V: Maísa, ¿cómo era Álvaro de niño?
M: Pues bonito y platicón. Le decíamos hormiguito; no se estaba quieto.
V: ¿Era lector desde chico?
M: Yo creo que sí. Leía los libros de sus hermanos mayores. Sigue la pregunta de Dylan:
D: ¿Le gustaba dibujar?
M: Dibujar, no.
D: ¿A veces lloraba?
M: No tanto, era chiqueado, pero aguantaba un piano, aguantaba toda la carrilla de los hermanos.
D: ¿Le gustaba ver fuentes?
M: ¿Cómo que ver fuentes?
D: Sí, fuentes, abuela. Fuentes con agua.
M: No, fuentes no.
D: ¿Le gustaba ir en coche?
M: Uy sí, nos lo llevábamos adelante, en el asiento corrido, y hacíamos viajes larguísimos.
V: Jorge, ¿a qué edad les dijo Álvaro que se quería dedicar a la escritura?
J: Nunca nos dijo, pero un día nos trajo su primer texto publicado. Y yo dije: “Achis, está bien. Este tipo tiene sentido de la escritura, sentido del humor”.
D: Abuelo, ¿y a qué edad le salió barba?
J: Pues no sé, como a los 16. Y más o menos a esa edad me acuerdo que escribió un cuento que le habían encargado a su hermana y que nomás no le salía ni a ella ni a mí ni a nadie de la familia. Yo estuve una hora tratando de ayudarla y nomás no. Yo creo que había pasado una hora y no cuadraba el méndigo cuento. A la quinta hoja de papel que yo había hecho bola y tirado a la basura apareció Álvaro con el cuento terminado. No tenía ni una sola tachadura.

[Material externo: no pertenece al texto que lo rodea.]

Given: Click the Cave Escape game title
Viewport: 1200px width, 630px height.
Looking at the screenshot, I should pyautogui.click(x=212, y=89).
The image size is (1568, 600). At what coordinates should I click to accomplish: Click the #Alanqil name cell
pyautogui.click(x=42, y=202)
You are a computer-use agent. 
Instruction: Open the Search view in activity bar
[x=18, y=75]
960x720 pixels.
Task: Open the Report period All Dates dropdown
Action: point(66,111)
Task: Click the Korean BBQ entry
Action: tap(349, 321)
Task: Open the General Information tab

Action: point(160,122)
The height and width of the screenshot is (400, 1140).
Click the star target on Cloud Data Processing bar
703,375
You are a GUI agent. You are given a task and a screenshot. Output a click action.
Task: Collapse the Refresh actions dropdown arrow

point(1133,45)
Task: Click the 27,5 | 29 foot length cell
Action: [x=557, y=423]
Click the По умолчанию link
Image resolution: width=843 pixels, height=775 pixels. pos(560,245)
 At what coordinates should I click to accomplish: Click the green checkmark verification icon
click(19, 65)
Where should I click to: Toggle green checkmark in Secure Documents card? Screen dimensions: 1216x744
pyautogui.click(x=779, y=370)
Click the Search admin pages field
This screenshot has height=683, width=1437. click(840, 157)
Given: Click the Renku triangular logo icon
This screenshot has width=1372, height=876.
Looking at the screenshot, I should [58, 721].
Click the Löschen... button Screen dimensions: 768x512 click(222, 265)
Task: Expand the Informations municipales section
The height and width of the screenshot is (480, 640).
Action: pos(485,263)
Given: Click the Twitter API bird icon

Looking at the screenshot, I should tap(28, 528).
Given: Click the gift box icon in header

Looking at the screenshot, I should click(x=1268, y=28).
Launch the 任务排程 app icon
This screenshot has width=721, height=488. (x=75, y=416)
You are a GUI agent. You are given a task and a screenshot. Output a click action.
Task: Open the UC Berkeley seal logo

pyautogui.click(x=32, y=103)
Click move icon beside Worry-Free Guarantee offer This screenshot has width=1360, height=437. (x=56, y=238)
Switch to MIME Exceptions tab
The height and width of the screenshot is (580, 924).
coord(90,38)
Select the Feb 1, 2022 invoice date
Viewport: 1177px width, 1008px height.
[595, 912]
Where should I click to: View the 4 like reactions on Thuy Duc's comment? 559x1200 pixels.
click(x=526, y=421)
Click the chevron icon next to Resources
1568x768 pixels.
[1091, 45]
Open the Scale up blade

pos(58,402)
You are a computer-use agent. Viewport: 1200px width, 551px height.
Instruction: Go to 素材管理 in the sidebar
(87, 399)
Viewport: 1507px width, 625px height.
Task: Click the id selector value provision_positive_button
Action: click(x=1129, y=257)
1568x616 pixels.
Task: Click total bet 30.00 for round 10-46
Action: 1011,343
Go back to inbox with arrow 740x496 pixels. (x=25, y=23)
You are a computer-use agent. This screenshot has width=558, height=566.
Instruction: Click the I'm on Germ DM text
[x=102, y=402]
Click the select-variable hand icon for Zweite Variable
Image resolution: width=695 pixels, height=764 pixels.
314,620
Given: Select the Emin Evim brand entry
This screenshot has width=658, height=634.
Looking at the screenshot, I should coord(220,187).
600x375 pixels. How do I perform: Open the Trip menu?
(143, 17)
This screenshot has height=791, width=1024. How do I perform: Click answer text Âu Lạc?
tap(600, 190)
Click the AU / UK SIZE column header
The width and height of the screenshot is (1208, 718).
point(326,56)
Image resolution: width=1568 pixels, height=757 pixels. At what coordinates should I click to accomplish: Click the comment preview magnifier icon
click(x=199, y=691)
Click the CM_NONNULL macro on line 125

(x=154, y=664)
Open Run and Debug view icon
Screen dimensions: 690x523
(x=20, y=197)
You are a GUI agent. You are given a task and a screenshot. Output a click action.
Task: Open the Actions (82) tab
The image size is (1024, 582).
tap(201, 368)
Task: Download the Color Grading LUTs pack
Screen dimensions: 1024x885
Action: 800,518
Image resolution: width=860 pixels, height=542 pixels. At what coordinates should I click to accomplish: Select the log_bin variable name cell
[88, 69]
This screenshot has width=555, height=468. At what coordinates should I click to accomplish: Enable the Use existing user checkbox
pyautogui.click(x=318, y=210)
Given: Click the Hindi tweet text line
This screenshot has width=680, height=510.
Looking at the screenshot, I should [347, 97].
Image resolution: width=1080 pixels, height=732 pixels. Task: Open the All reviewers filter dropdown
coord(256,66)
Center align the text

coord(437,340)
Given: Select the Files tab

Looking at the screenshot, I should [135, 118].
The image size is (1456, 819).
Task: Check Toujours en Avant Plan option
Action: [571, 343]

Llegamos al Péndulo, donde nos espera Álvaro, fumando un cigarro en la esquina y hablando por teléfono. Cuelga, entra al coche, nos saluda. Se sienta a Dylan en las piernas.

–¿Qué hacías, papá? –pregunta Dylan.

–Nada –responde–, hablando con un periodista que me llamó por teléfono para preguntarme si creo que el presidente debería de leer más.

–¿Y qué le dijiste?

–Que si leyera más no sería presidente de este país.